*Fragmento para leer*
■ ■ ■ ■ ■ ■ ■

En un artículo publicado en The New European , Suzanne Schneider critica duramente la postura del ideólogo de extrema derecha Curtis Yarvin en relación con el “turbocapitalismo”. Señala que “los ingenieros… representan el triunfo de la razón instrumental en nuestro nuevo siglo. Ellos fetichizan la eficiencia y entienden el estado democrático como un impedimento para el tipo de ‘progreso’ que desean”. No se trata sólo de controlar los sistemas de información; es una clara indicación de que la educación misma se ha convertido en un campo de batalla político. En este marco, el conocimiento ya no es un medio de iluminación sino una herramienta para reforzar el poder autoritario.
Sólo mediante una lucha política y educativa masiva podremos desmantelar la cultura de la crueldad y su forma subyacente de “turbocapitalismo”, que se ha arraigado en Estados Unidos. El objetivo de esta lucha fue expresado por Peter Thiel, quien escribió en 2009 que “ ya no creo que la libertad y la democracia sean compatibles”. Yarvin, una figura muy celebrada del panorama mediático de derecha, va más allá y sostiene que “ la democracia estadounidense debería ser reemplazada por lo que él llama una “monarquía” dirigida por lo que él ha llamado un “director ejecutivo”, básicamente su término más amigable para un dictador ”. La fusión del capitalismo de gángsters y el tecnofascismo MAGA ha profundizado la crisis de la democracia, pero aún no ha aplastado la posibilidad de renovación. Esa posibilidad perdura, pero sólo si nos negamos a rendirnos y luchamos para recuperar el futuro.
La pregunta que los estadounidenses afrontan es: ¿nos rendiremos a las fuerzas de la descartabilidad y la represión, o recuperaremos un sentido de agencia colectiva, oposición, imaginación política y la lucha renovada por un mundo donde la democracia no sea sólo una promesa vacía, sino una realidad vivida y colectiva? Vivimos en una época demasiado urgente como para abandonar la esperanza de un futuro más justo y radical. Tenemos ante nosotros una inmensa tarea al reconocer que la esperanza está herida pero no perdida y, como afirma Alain Badiou, lo que ahora afrontamos es “mostrar cómo el espacio de lo posible es más grande que el asignado, que algo más es posible, pero no todo es posible”. La tarea que tenemos por delante no es sólo resistir, sino ampliar el horizonte de lo posible, rechazar los límites asfixiantes impuestos por el fatalismo neoliberal y el régimen autoritario y, en cambio, luchar por un futuro donde la justicia no sea un sueño postergado sino una lucha abrazada, donde la democracia no sea una reliquia del pasado sino la base de lo que debe venir después.

■ ■ ■ ■ ■ ■ ■

*Datos de origen*
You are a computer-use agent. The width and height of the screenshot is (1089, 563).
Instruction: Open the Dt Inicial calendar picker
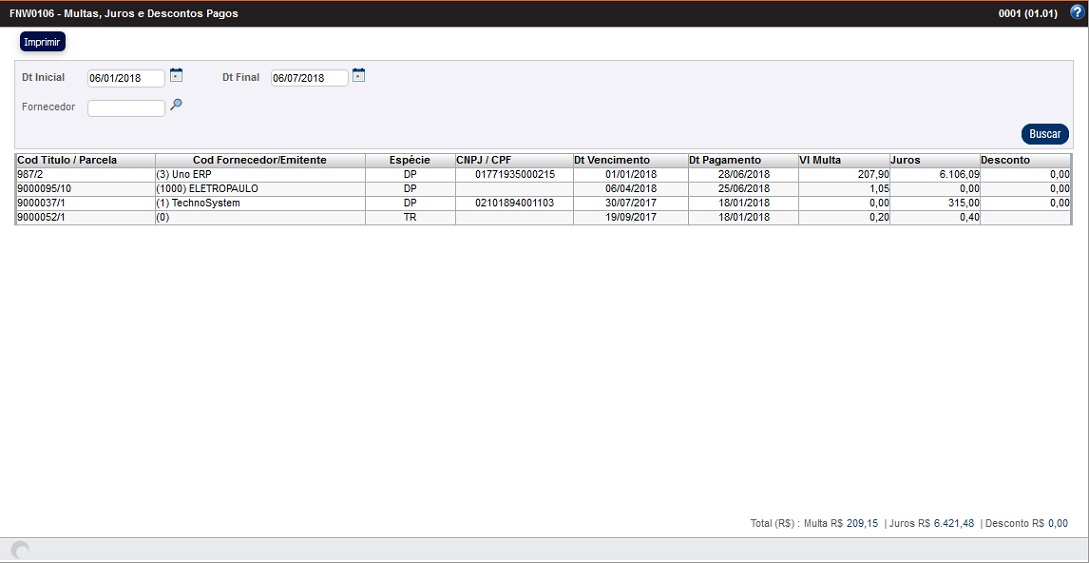pos(176,75)
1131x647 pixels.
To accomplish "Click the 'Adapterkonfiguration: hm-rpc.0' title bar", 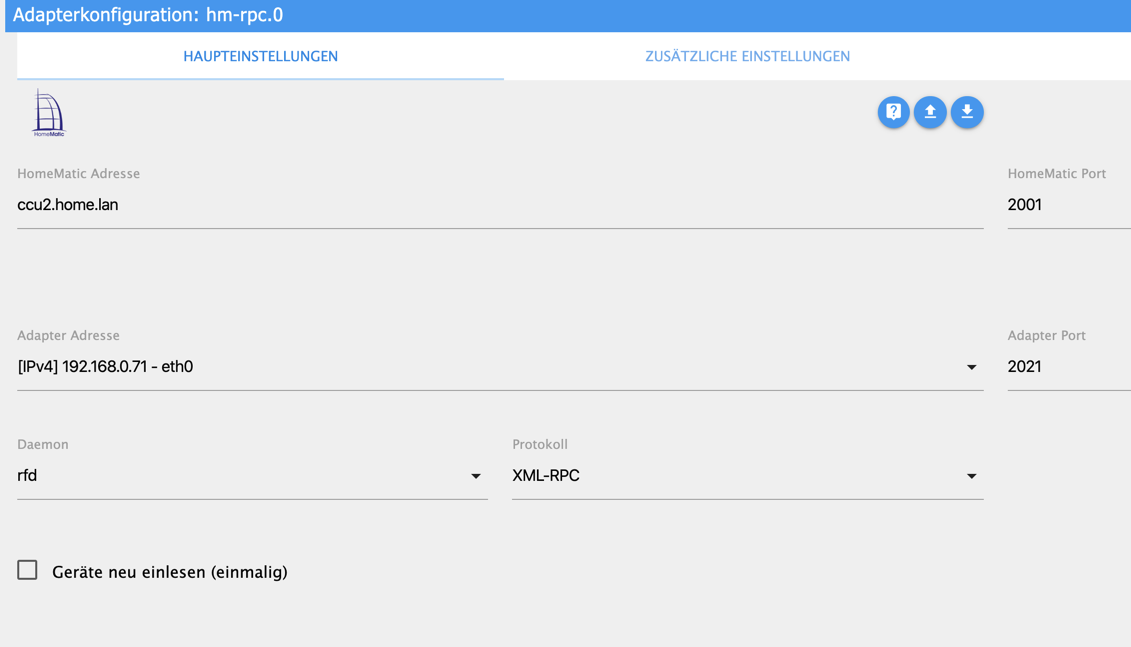I will 568,15.
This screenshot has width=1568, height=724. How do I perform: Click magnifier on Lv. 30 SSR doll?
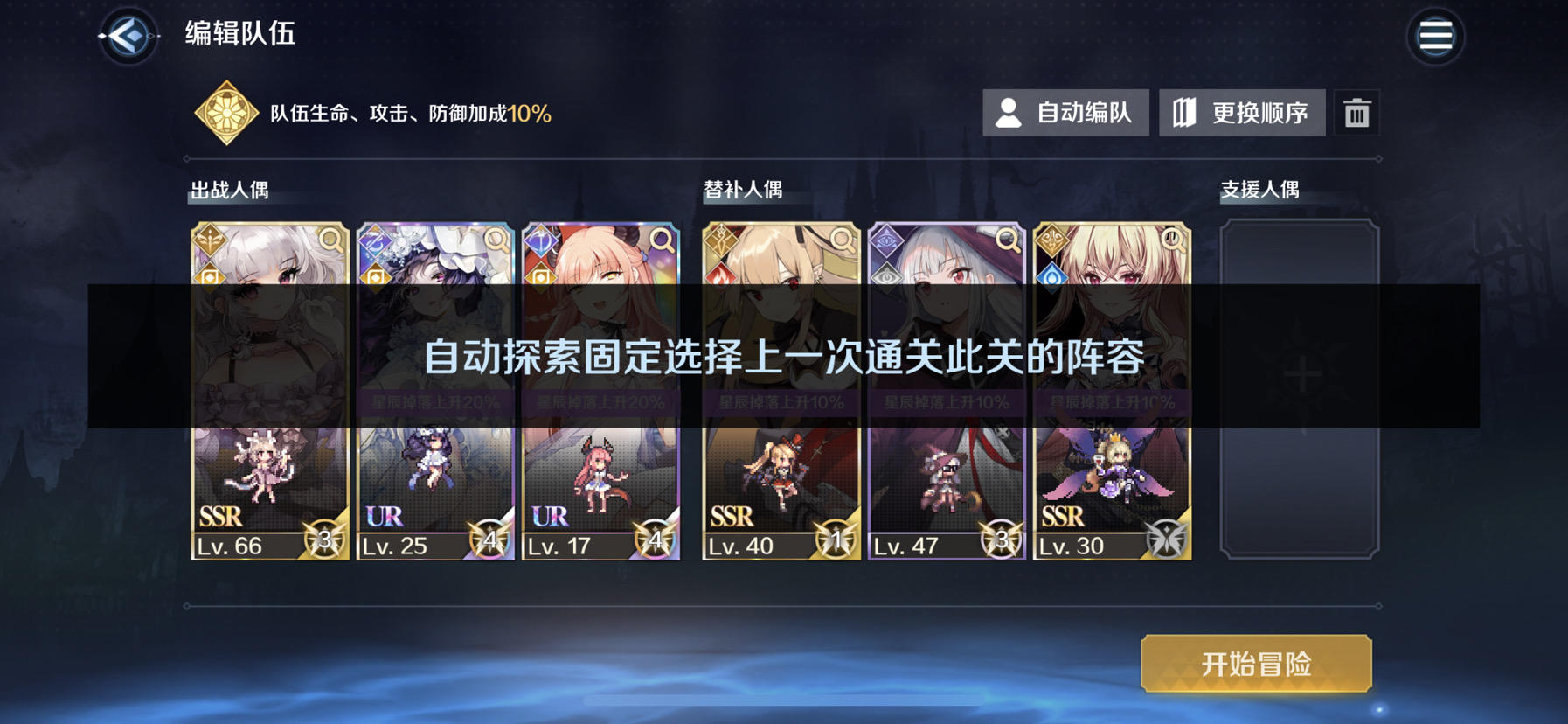point(1173,240)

■ ■ ■ ■ ■ ■ ■

*Tu tarea*
Indica si cada afirmación concuerda con el fragmento sobre la crisis de la democracia. Responde sí o no y cita literalmente las palabras del fragmento que lo deciden. (a) Peter Thiel escribió en 2009 que ya no creía que la libertad y la democracia fueran compatibles. (b) El artículo de Suzanne Schneider se publicó en The New York Times. (c) Alain Badiou afirma que todo es posible. El material que acompaña al fragmento es independiente de él.

*Respuesta*
(a) Sí: «quien escribió en 2009 que» y «ya no creo que la libertad y la democracia sean compatibles».
(b) No: «En un artículo publicado en The New European».
(c) No: «que algo más es posible, pero no todo es posible».